THE RECORDS:
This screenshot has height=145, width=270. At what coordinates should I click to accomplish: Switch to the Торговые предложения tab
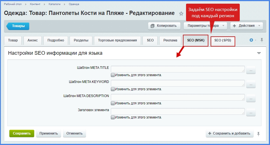click(117, 40)
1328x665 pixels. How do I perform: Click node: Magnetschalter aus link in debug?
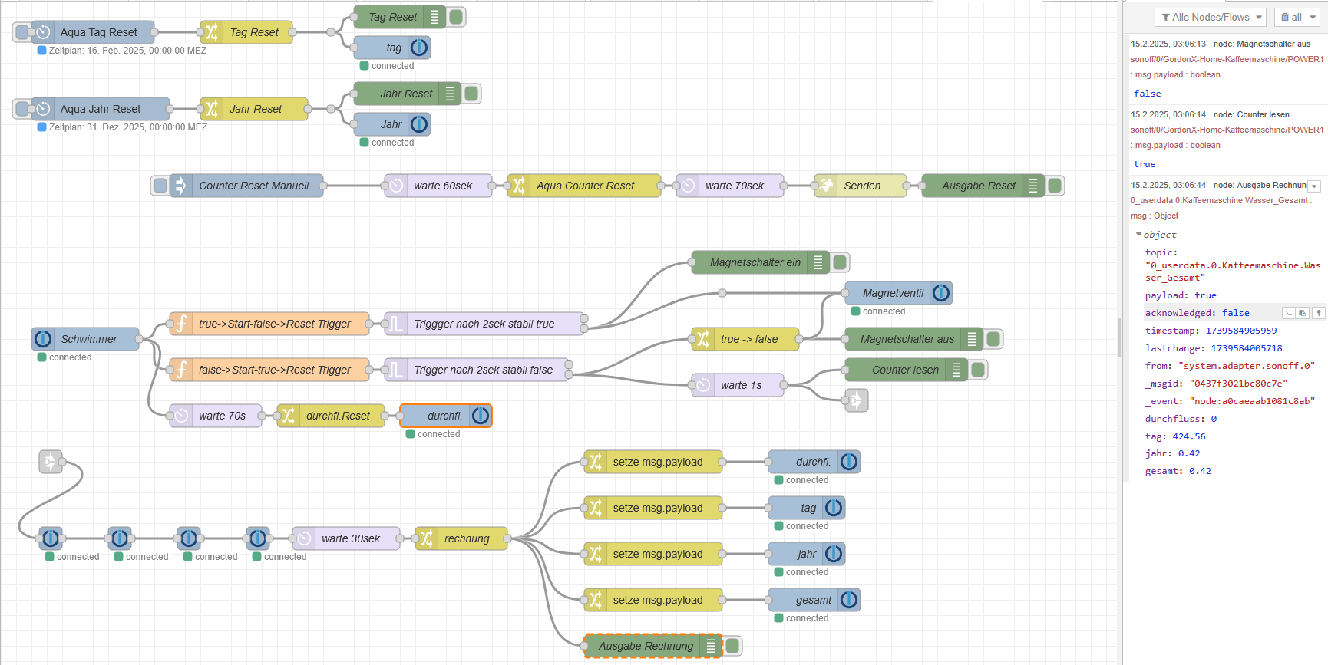coord(1262,44)
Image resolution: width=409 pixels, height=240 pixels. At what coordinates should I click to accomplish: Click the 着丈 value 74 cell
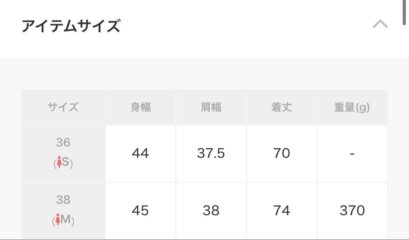[x=281, y=210]
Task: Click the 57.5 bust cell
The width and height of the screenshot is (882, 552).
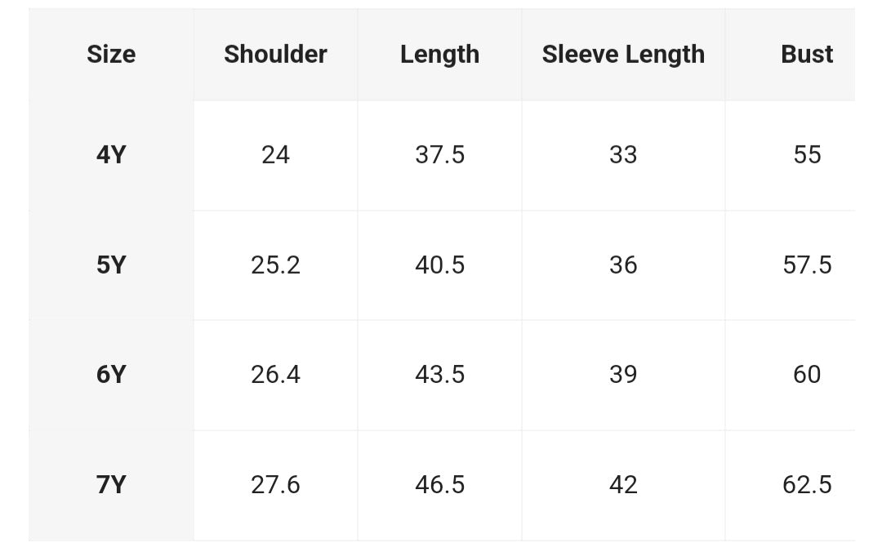Action: click(x=807, y=265)
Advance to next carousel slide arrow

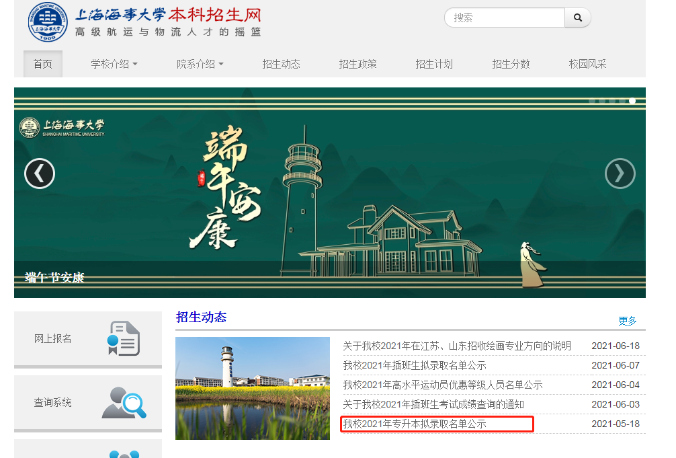pos(620,174)
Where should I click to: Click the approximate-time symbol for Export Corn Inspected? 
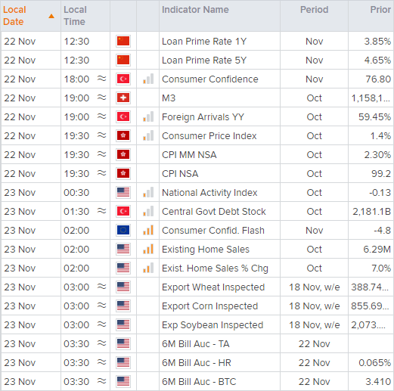[x=102, y=306]
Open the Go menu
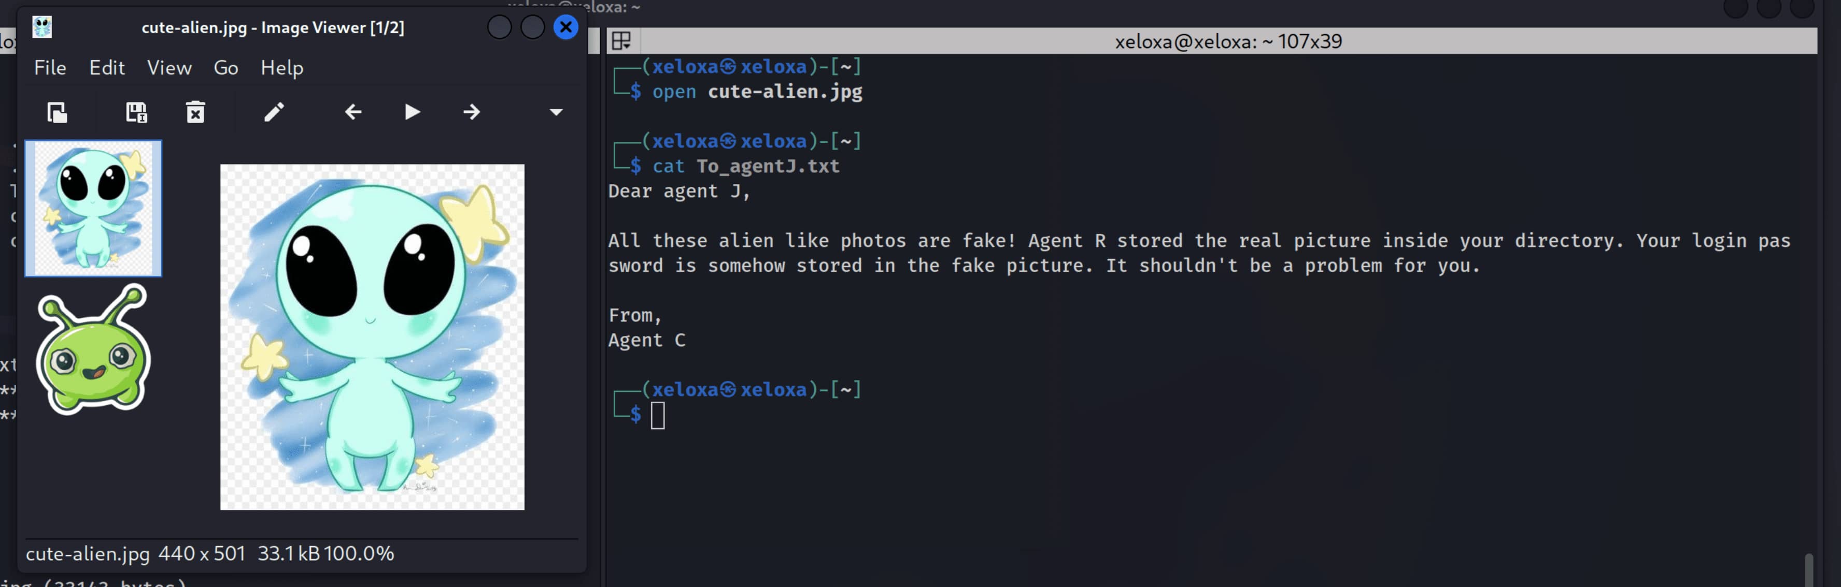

THE PROBLEM: Keep the pictures out of the copy and return the rest of the data above exactly.

TASK OUTPUT:
This screenshot has height=145, width=270. At what coordinates should I click to accomplish: Switch to the Торговые предложения tab
click(117, 40)
1328x665 pixels. How do I perform: Click node: Magnetschalter aus link in debug?
coord(1262,44)
Image resolution: width=409 pixels, height=240 pixels. At what coordinates should I click to accomplish: Click the 着丈 value 74 cell
[x=281, y=210]
Task: Click the 57.5 bust cell
The width and height of the screenshot is (882, 552).
Action: click(x=807, y=265)
Advance to next carousel slide arrow

pos(620,174)
Where should I click to: Click the approximate-time symbol for Export Corn Inspected? 
[x=102, y=306]
Open the Go menu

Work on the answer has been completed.